• [Supplied text]

>>>>>

Most of the more than 50,000 youth from France, Italy, Spain, Germany, the Soviet Union and Poland will stay for only a few hours during their visits, which began this week and continue until Aug. 17.

But many will stay overnight in the recently completed administration building of the new Carmelite convent a short distance away from the Auschwitz camp border, and in a tent city being built specially to accommodate the visitors on the grounds of the new complex.

The largest number of young people will be arriving for an overnight stay on Aug. 16, after spending several days in Czestochowa, some 130 miles southwest of Warsaw, where they will be celebrating the sixth World Youth Day.

More than a million young Catholics are expected to take part in the gathering there.

The highlight will be a rally with Pope John Paul II, who is making the stop on his Aug. 13-20 trip to Poland and Hungary, during which he will also meet with Jewish leaders.

<<<<<

• [Given records]
>>>>>

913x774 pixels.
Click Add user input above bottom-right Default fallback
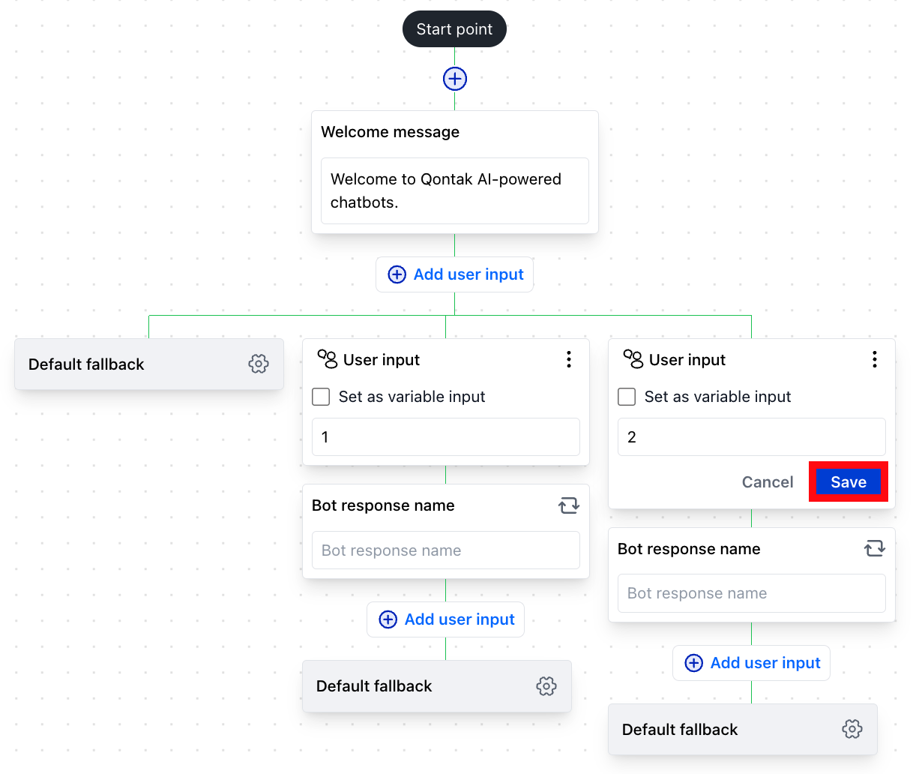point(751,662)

<<<<<
>>>>>

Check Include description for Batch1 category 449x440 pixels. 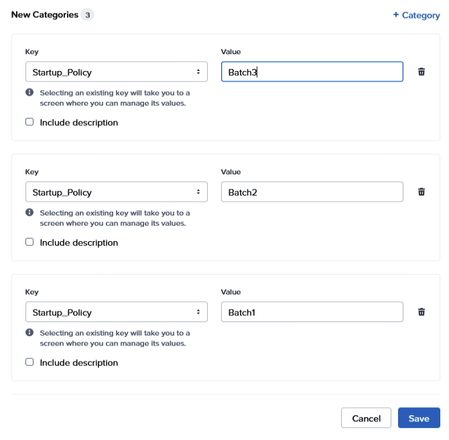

<<<<<

• [Problems to work on]
**1)** Repeat the passage of the World Youth Day text starting at "But many will" and ending at "with Jewish leaders.".
**2)** Go on with the text about the young Catholics' visits to Auschwitz and World Youth Day, picking up after its final sentence.

• [Answer set]
**1)**
But many will stay overnight in the recently completed administration building of the new Carmelite convent a short distance away from the Auschwitz camp border, and in a tent city being built specially to accommodate the visitors on the grounds of the new complex.

The largest number of young people will be arriving for an overnight stay on Aug. 16, after spending several days in Czestochowa, some 130 miles southwest of Warsaw, where they will be celebrating the sixth World Youth Day.

More than a million young Catholics are expected to take part in the gathering there.

The highlight will be a rally with Pope John Paul II, who is making the stop on his Aug. 13-20 trip to Poland and Hungary, during which he will also meet with Jewish leaders.

**2)**
The young Catholics who visit the area for a few hours will tour Birkenau, about two miles away from the convent. Those who stay overnight will see Auschwitz and listen to lectures being organized by local Polish church authorities. Some of the lectures may be presented by Jews, according to Shimon Samuels, European representative of the Simon Wiesenthal Center.

Samuels met with senior Vatican and Polish Church officials last month to ensure that the gatherings at Auschwitz are conducted with the appropriate respect for the meaning of the site, and that information about the Jewish nature of the Holocaust is included in the program.

“It’s one thing if the purpose is to expose the young people to the horror of Auschwitz, including the fact that 90 percent of all victims gassed there were Jews,” said Rabbi Marvin Hier, dean of the Los Angeles-based Wiesenthal Center.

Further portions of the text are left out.